The sale of the chunk of MetLife deposits to GE Capital complements the long-term business strategies of both the entities. On the one hand, the acquisition of consumer deposits opens up a door for internet retail banking to more than 100 million customers in the US, which is an avenue of penetration where GE Capital had shown its interest earlier this month. Moreover, a $7.5 billion account of deposits is estimated to be big enough to be among the top 100 banks in the US.
Taking up deposits from consumers will not only help GE Capital to expand an efficient funds base but will also help it to diversify from commercial paper and bonds. This in turn is expected to make GE Capital's business portfolio to be less reliant on the wholesale market, which a huge drag on the company's funding.
Meanwhile, MetLife's banking segment has been posting radical losses over the last several quarters and the bank holding company status has been attached with stringent regulations.
MetLife is also likely to furnish a fresh capital plan to the Federal Reserve (Fed) in January 2012, in order to hike dividends and recommence stock buyback, thereby deploying its excess capital efficiently. However, in October this year, the Fed rejected the company's plan based on the size and scale of its bank operations and has been since then closely and strictly supervising MetLife.
Hence, the company has long been aiming to divest its banking segment. Management is also undertaking this step to re-focus on its core insurance operations. These efforts are expected to be accretive to earnings in the long run.
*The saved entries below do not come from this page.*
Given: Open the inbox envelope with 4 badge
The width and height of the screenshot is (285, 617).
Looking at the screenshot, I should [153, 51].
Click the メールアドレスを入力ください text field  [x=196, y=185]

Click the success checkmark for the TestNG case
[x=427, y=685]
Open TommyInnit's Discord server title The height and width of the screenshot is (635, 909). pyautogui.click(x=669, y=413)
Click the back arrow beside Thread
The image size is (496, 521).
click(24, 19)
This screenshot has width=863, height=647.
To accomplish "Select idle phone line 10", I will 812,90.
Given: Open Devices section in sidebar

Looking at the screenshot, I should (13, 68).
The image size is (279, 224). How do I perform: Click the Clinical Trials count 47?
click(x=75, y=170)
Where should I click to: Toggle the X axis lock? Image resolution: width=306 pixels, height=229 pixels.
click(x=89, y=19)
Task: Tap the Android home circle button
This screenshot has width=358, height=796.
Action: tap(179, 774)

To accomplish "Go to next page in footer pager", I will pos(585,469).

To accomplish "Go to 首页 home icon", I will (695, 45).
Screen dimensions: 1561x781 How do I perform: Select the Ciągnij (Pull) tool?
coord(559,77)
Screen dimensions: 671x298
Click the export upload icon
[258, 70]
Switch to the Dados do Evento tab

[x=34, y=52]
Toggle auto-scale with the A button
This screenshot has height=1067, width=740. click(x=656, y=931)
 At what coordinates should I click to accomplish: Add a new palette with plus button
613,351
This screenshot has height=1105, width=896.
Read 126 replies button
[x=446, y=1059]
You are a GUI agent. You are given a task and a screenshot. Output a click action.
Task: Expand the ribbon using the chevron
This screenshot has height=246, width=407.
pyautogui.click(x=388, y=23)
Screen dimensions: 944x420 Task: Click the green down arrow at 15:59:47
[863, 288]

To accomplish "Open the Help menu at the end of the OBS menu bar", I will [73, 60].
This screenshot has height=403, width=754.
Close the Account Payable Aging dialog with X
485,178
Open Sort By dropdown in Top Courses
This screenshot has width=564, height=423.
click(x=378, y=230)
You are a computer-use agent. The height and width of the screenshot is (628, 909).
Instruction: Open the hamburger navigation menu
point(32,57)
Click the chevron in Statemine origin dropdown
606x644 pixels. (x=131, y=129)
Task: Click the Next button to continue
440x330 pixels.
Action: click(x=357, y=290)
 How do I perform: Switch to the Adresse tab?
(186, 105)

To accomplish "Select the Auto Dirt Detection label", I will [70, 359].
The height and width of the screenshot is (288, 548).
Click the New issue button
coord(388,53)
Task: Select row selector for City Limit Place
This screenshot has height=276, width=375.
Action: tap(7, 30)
Overall, we believe MetLife should continue to benefit from its diversified business mix as well as its leading brand. The company's capital position remains one of the sturdiest in the industry and is supported by fundamental growth. TheALICO acquisition has already started to contribute to the company's growth while also inflating the value of investment portfolio.
Although low interest rate environment along with detrimental performance of MetLife Bank and U.S. auto-home are likely to impact the results in the upcoming quarters, the long run upside potential remains intact. This opinion is also in line with theZacks #3 Rank, implying a short-term Hold and long-term Neutral recommendation.